After a series of questions answered with “Sorry,” “Pardon me?” and blank stares, the audience got their first real answer from Cohen. Asked how much he trusts his instincts and how much he trusts his subjects to react, Cohen revealed, “Once you’re there in the real world—no matter the preparation—[the subjects] respond in their own way.”
The foursome also spoke of scenes that didn’t make the final cut, which finished at 84 minutes. What about the hundreds of hours that wound up on the cutting room floor? Did Cohen mind the missing scenes? He answered, “It’s annoying if you feel it’s going to be dangerous. You can only justify [doing dangerous things] if an audience will see it and love it. If you do it and it doesn’t go in, you’re pissed.”
Danger, not Baron, turned out to be Cohen’s middle name. He was reportedly approached 40 times by FBI and local cops because of his outlandish acts. Each time he was approached, the authorities had a list of his previous encounters. During one shoot in front of the White House, the Secret Service approached him. According to the producers, the Secret Service were concerned he was a member of Al Qaeda because he was “driving fast and screaming things” in front of the White House. Cohen sarcastically noted, “That’s what Al Qaeda do naturally.”
Because Cohen is not an American citizen, they had to worry about him being deported back to England. They constantly feared being shut down and filmed near state lines in case Cohen needed to escape. Asked if he was fearless and learned to wear armor of bravery, Cohen joked, “Let’s remember. I am Jewish.”
Cohen’s bravado had limits. When shooting the infamous naked fight with his co-star, Ken Davitian, he told Charles, “You know what? I can’t do this.” But an agreement was made: “Between every take, we’d shower… thoroughly.”
Maltin inquired, “Together or separately?”
“I was not that brave!” Cohen laughed. Charles and Cohen also agreed to have a signal. He said that he had 20-30 seconds before he would suffocate. He’d bang on the bed three times when he couldn’t take any more. He swore if you watch the scene, you can see him doing their secret signal for “cut.” Cohen shared, “I saw that scene from a totally different perspective. I haven’t slept since that night.”

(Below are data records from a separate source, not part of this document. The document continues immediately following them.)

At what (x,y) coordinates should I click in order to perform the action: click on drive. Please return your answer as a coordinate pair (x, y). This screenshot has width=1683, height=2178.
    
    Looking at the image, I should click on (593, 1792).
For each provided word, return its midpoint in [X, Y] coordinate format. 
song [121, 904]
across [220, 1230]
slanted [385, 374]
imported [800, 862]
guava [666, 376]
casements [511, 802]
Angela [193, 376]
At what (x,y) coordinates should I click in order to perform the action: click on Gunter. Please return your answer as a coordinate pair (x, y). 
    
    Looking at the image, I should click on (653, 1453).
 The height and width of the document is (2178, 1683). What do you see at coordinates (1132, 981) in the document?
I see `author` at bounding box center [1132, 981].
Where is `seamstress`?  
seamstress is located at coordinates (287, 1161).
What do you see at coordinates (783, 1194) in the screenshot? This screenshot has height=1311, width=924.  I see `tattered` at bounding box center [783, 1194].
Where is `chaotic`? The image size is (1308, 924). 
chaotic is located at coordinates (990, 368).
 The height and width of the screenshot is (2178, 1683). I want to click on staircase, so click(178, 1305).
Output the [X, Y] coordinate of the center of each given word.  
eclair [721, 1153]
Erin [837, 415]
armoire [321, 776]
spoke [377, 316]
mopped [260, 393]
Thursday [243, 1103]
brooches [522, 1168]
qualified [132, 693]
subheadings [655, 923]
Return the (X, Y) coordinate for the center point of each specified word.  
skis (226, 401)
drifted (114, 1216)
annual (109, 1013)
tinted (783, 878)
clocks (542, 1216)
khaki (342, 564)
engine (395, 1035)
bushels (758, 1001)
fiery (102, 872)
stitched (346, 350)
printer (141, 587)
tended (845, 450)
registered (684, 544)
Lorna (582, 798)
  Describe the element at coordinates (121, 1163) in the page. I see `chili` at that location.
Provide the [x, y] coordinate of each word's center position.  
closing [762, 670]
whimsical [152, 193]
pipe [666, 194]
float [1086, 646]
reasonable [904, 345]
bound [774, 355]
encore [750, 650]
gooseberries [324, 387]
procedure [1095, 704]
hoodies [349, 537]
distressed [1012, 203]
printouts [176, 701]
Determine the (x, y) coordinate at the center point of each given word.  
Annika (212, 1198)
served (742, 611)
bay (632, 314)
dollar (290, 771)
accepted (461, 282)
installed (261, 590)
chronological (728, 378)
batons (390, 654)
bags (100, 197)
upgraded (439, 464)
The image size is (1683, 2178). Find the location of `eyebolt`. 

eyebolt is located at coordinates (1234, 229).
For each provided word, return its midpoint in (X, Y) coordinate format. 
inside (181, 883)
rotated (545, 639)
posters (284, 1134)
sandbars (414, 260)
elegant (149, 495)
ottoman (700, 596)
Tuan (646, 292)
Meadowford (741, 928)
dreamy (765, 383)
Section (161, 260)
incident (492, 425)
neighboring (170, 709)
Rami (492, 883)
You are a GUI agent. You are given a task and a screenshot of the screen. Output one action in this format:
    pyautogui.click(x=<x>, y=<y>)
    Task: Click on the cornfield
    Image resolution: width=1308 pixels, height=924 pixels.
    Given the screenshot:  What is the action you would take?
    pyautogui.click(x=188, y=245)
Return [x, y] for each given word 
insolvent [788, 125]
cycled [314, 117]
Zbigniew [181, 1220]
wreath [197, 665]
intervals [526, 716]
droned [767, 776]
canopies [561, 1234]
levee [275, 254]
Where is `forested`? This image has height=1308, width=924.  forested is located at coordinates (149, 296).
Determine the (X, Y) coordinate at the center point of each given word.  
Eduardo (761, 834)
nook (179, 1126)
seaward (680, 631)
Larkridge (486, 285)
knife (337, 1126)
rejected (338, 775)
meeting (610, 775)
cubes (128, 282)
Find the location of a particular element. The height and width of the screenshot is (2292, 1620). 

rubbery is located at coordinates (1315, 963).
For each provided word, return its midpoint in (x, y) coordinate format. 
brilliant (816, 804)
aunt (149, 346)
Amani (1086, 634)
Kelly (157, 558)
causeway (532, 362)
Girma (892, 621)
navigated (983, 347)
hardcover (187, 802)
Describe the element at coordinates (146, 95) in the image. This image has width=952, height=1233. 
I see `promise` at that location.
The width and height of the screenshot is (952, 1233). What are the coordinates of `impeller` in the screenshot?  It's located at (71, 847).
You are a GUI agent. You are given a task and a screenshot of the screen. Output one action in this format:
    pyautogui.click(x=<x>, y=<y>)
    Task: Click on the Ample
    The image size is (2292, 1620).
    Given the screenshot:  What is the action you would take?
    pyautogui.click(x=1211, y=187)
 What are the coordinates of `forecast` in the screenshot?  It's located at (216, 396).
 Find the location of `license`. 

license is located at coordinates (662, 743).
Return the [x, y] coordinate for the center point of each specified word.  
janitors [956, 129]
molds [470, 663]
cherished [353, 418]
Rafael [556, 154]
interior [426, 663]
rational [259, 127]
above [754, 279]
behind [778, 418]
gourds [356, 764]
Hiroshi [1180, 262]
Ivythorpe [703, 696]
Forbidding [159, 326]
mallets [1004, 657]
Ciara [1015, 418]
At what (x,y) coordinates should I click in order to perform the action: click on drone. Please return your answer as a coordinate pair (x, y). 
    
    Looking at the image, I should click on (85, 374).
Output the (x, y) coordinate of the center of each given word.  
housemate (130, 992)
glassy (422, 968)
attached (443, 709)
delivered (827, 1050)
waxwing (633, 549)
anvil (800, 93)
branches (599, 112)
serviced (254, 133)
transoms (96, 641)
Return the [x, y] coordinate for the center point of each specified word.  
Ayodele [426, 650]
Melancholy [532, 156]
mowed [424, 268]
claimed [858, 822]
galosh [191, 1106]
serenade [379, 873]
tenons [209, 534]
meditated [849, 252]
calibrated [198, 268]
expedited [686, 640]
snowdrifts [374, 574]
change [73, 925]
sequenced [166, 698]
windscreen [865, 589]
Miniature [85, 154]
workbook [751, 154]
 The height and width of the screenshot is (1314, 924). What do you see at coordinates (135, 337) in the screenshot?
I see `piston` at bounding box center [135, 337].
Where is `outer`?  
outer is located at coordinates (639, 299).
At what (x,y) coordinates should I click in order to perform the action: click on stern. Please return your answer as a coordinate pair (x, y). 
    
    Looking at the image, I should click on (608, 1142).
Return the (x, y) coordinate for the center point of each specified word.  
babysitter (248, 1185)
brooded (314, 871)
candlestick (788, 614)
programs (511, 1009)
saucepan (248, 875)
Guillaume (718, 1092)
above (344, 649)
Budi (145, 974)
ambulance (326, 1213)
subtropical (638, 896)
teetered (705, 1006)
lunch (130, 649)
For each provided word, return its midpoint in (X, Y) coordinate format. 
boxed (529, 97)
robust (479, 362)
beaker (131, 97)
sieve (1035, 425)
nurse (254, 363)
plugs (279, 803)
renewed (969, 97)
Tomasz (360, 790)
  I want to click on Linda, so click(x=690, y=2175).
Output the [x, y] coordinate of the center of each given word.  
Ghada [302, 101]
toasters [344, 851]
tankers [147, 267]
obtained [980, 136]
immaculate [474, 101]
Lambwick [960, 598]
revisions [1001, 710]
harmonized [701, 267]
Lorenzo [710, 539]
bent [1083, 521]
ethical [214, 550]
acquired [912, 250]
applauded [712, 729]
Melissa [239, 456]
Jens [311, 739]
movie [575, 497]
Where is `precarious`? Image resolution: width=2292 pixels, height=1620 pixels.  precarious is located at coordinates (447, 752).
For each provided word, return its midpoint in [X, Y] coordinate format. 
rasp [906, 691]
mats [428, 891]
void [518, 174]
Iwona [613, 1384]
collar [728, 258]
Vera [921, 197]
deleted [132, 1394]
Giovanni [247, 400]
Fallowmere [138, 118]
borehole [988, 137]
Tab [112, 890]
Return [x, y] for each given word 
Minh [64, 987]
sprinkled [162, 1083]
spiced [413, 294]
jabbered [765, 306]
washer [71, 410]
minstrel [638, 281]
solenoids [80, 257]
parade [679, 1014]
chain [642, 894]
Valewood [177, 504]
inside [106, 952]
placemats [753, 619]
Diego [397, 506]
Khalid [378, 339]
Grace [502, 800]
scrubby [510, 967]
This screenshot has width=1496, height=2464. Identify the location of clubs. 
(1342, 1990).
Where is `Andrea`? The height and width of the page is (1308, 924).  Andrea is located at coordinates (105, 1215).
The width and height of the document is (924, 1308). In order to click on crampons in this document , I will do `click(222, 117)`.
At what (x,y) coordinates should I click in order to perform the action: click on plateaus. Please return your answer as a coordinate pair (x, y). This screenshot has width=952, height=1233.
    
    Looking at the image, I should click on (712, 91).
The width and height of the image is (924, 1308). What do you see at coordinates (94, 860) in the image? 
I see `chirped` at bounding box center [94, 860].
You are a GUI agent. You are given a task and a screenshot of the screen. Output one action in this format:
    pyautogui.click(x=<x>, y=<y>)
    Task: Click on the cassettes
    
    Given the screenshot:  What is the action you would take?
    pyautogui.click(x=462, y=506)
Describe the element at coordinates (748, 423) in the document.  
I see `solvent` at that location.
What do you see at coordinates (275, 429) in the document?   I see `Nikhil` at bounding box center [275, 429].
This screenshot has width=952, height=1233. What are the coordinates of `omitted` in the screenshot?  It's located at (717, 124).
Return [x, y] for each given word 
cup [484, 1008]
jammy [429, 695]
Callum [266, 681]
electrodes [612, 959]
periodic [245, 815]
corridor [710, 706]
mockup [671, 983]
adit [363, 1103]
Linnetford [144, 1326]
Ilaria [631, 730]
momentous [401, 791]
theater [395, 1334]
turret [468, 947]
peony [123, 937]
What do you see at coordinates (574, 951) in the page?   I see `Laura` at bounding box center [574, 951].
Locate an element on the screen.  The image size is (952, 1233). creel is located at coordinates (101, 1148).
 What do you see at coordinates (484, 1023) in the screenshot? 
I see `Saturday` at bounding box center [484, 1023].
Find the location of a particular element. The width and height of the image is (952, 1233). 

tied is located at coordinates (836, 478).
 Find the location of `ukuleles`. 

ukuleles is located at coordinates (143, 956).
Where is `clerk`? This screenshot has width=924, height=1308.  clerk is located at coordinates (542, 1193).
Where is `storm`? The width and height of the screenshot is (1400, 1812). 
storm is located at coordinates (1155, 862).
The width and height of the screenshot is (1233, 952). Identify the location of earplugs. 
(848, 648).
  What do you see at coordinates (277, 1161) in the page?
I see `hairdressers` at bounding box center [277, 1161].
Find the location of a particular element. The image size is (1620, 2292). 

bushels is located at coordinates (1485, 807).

Another popular topic? The identical twin bears Cohen worked with while filming Borat. They recruited a Scottish bear trainer to coordinate scenes involving the bear. Cohen admitted he was nervous working with the Scottish professional. “They’re known for kelts and whiskey… not their bears,” joked Cohen. But as a low budget production, they had no choice and had to put their faith in the trainer and the bears. The bear became a leading player in the film. The filmmakers divulged that a scene after the “naked fight” had to be cut, which showed a naked Azmat sleeping in the car, while the camera panned to Borat spooning the bear.
“[The bear] was a star f**ker,” Cohen said, who also “tore at his crotch between takes.” Roach teased, “I think [the bear] is suing us.”
During the discussion, Cohen seemed to play bored, amused; he even lapsed into Borat a few times, leaving Maltin desperate for real answers. Cohen teased, “Are you saying I have no personality?” But the actor then acknowledged, “I’m a little weird,”
The moderator asked when he first became fascinated with America? “I heard about America at the age of 18,” he joked. “What language do they speak? Do they have hair and ears? They look like us.”
Cohen first visited the U.S. at the age of 13. He stayed for three weeks while writing a thesis on the Civil Rights movement and stayed in various ghettos. Further probed, Cohen joked, “I think that’s enough from the floor. This is revenge of the American people!” And as more questions were asked about how he got his start and what kind of acting training he had, Cohen merely replied, “How long is this?”
So, we ask again: Who is Sacha Baron Sacha Baron Cohen? For now, it still remains a mystery.